福岡県、議員らの不当要求から職員守る条例案 氏名公表の場合も
福岡県職員による県議への過度なそんたくが問題となる中、服部誠太郎知事は2日、議員らの不当な要求から職員を守るための条例案の概要を発表した。優位な地位を利用して職員に口利きや威圧的言動をすることを禁じ、重大なケースでは県議らの氏名や行為内容を公表するとしている。9日開会の県議会9月定例会に提案し、制定されれば都道府県では全国初という。
◇県が職員243人にアンケート
条例案は、優位な立場を利用する要求者として県議の他、知事や教育長ら特別職、民間事業者らを想定。職員は知事部局に設ける窓口の他、外部の弁護士にも相談できるようにし、不当な要求に当たるかどうかは弁護士らの協力を得て判断する。調査委員会を設置することもあり得るとした。

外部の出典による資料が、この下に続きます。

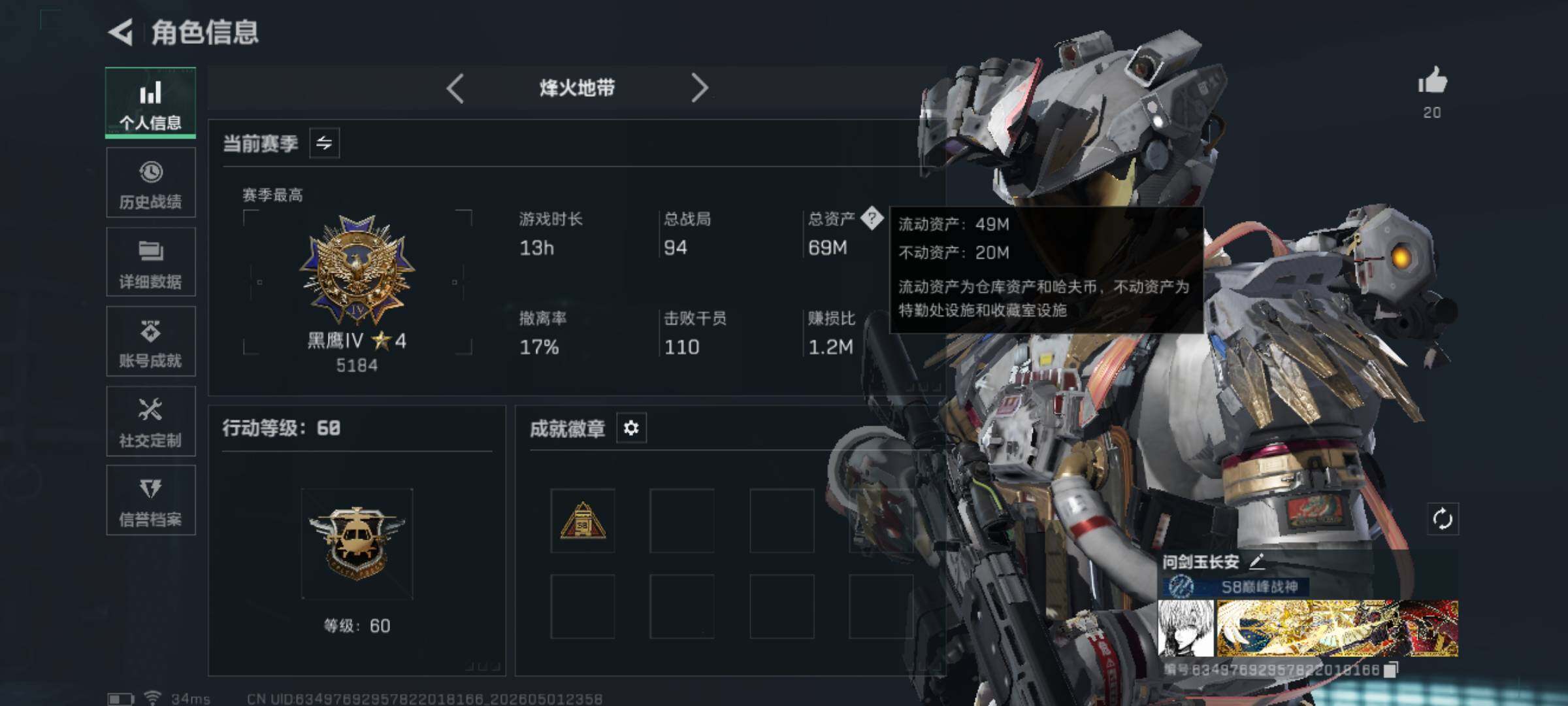Viewport: 1568px width, 706px height.
Task: Open the 烽火地带 mode selector
Action: pyautogui.click(x=578, y=88)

県は条例案をまとめるにあたり、8月17~21日に所属長以上の職員243人に匿名のアンケートを実施し、233人から回答を得た。その結果、119人(51%)が「地位や影響力を利用して不当要求などを受けたり、見聞きしたりしたことがある」と答えた。
要求相手や行為内容については複数回答可で尋ねた。要求者は「国・県・市町村議員」(103件)が最多で、「事業者・各種団体等」(38件)、「上司などの職員」(32件)が続いた。行為内容では多い順に、口利き・不当な働きかけ(75件)▽威圧的・侮辱的言動(45件)▽過度な対応要求(31件)――などだった。具体的には、業務委託や工事発注契約を巡り、特定の事業者を選定するよう求められたり、要求に応じないと議会運営や業務遂行に支障が生じると暗に示唆する発言があったりしたとの回答があった。深夜の連絡や急な呼び出しを受けたと訴えた職員もいた。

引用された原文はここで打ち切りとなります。